Copy out the lines from the one holding "The width and height of the screenshot is (828, 845)." through the one holding "point(633,315)", inclusive, switching "thumbs-down" to "thumbs-up" and leaving everything else as it stands.

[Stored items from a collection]
▼

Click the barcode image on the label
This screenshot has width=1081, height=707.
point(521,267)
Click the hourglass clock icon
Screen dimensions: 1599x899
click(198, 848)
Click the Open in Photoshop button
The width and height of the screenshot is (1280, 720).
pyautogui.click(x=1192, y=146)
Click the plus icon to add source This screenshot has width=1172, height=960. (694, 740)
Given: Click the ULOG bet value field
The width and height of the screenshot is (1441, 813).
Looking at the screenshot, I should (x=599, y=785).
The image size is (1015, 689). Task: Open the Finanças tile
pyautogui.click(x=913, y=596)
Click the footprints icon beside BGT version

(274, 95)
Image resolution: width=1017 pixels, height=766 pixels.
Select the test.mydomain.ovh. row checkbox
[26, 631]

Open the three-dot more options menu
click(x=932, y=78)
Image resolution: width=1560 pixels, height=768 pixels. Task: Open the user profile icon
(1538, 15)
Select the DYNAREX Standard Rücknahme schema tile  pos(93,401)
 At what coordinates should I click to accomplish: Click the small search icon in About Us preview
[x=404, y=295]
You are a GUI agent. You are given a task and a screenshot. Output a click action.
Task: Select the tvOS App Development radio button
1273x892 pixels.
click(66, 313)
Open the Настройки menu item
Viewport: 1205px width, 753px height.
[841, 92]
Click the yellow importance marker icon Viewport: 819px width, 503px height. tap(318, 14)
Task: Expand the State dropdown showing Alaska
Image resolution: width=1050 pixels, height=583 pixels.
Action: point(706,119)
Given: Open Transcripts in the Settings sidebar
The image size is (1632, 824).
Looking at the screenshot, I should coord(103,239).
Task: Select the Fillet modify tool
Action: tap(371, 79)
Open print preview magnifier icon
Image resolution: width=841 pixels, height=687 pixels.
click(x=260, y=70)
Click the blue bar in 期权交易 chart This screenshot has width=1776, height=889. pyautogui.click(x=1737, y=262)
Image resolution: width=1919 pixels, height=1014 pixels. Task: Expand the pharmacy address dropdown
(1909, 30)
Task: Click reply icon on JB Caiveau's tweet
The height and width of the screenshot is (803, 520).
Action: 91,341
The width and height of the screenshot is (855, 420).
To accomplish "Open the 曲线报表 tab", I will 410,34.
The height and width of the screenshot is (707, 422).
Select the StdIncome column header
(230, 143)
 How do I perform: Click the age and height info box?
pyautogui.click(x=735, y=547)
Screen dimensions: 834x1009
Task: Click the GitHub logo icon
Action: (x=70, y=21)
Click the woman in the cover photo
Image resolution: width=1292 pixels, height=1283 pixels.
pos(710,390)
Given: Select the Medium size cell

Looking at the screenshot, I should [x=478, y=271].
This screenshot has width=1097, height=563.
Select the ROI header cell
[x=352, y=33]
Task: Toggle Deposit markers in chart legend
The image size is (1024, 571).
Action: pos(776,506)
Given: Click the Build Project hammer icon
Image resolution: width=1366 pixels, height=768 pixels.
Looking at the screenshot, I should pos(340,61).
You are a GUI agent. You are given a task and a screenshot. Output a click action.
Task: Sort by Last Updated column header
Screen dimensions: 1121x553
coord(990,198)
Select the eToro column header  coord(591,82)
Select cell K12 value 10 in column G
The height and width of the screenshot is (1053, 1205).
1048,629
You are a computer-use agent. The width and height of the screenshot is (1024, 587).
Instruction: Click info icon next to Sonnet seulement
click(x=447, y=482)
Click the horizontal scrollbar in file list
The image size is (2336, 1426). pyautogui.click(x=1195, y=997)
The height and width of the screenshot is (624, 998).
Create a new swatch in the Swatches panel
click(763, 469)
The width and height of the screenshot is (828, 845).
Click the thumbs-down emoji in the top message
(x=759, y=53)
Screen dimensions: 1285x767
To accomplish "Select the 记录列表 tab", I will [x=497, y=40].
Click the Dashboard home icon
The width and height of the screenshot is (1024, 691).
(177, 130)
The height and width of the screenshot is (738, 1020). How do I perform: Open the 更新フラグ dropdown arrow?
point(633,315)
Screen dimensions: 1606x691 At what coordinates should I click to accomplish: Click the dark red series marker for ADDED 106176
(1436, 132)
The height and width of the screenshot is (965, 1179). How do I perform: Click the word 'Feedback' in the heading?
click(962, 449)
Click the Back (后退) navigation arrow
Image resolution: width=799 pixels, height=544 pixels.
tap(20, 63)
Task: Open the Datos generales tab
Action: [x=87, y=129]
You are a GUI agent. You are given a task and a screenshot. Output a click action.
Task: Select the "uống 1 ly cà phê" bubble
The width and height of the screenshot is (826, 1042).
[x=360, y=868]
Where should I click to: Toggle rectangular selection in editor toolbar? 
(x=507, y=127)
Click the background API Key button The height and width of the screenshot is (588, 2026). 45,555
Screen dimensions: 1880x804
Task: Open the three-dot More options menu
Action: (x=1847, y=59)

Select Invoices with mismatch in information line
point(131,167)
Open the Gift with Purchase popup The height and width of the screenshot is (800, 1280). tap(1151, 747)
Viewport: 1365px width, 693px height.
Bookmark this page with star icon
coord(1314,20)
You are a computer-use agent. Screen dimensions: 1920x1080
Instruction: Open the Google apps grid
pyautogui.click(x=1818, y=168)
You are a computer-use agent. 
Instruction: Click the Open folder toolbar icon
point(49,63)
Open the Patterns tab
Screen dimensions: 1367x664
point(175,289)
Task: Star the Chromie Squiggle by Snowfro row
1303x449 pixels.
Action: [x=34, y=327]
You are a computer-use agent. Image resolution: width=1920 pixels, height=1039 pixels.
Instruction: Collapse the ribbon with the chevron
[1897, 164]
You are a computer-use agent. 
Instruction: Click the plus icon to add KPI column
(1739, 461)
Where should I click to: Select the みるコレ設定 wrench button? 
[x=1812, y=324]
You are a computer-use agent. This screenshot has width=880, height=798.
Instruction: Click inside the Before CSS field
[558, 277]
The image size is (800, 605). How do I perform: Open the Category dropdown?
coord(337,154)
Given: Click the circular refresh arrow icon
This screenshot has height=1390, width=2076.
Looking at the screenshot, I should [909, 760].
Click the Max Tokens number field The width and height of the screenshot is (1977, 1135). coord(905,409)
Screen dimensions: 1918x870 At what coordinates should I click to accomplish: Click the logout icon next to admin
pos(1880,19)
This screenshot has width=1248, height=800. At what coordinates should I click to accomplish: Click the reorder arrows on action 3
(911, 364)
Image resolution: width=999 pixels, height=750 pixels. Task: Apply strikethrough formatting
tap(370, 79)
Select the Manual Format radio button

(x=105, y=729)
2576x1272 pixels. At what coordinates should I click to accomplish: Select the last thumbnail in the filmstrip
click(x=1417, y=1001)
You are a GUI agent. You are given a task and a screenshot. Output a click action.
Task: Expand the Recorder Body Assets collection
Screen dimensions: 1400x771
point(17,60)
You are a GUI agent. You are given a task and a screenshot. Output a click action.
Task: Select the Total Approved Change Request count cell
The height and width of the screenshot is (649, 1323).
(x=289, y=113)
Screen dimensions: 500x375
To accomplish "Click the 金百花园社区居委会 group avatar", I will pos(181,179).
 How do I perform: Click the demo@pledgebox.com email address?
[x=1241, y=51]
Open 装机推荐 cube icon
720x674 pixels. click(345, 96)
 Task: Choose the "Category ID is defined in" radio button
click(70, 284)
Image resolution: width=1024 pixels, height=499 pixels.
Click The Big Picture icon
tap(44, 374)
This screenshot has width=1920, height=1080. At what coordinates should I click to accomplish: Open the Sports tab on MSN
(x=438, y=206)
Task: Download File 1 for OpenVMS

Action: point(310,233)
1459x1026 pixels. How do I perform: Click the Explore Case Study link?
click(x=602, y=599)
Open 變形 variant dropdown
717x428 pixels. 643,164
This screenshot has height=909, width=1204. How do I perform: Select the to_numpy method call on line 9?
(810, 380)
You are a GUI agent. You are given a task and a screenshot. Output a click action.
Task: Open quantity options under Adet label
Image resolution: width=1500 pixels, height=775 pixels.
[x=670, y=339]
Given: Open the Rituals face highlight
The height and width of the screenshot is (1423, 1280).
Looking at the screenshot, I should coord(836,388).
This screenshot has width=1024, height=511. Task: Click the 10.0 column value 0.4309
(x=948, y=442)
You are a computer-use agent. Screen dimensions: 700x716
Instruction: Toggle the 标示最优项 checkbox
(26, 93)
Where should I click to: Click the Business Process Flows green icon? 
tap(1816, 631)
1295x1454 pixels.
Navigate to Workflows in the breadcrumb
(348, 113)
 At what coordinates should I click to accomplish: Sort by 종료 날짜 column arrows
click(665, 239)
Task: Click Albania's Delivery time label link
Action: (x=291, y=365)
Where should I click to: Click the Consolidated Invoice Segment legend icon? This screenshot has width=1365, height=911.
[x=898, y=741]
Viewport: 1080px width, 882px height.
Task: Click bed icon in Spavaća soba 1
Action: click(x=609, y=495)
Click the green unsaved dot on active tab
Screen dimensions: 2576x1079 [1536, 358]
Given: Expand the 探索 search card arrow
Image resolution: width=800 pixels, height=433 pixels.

▲

Exercise response —
The width and height of the screenshot is (828, 845).
Click the thumbs-up emoji in the top message
(x=759, y=53)
Screen dimensions: 1285x767
To accomplish "Select the 记录列表 tab", I will [x=497, y=40].
Click the Dashboard home icon
The width and height of the screenshot is (1024, 691).
(177, 130)
The height and width of the screenshot is (738, 1020). How do I perform: Open the 更新フラグ dropdown arrow?
point(633,315)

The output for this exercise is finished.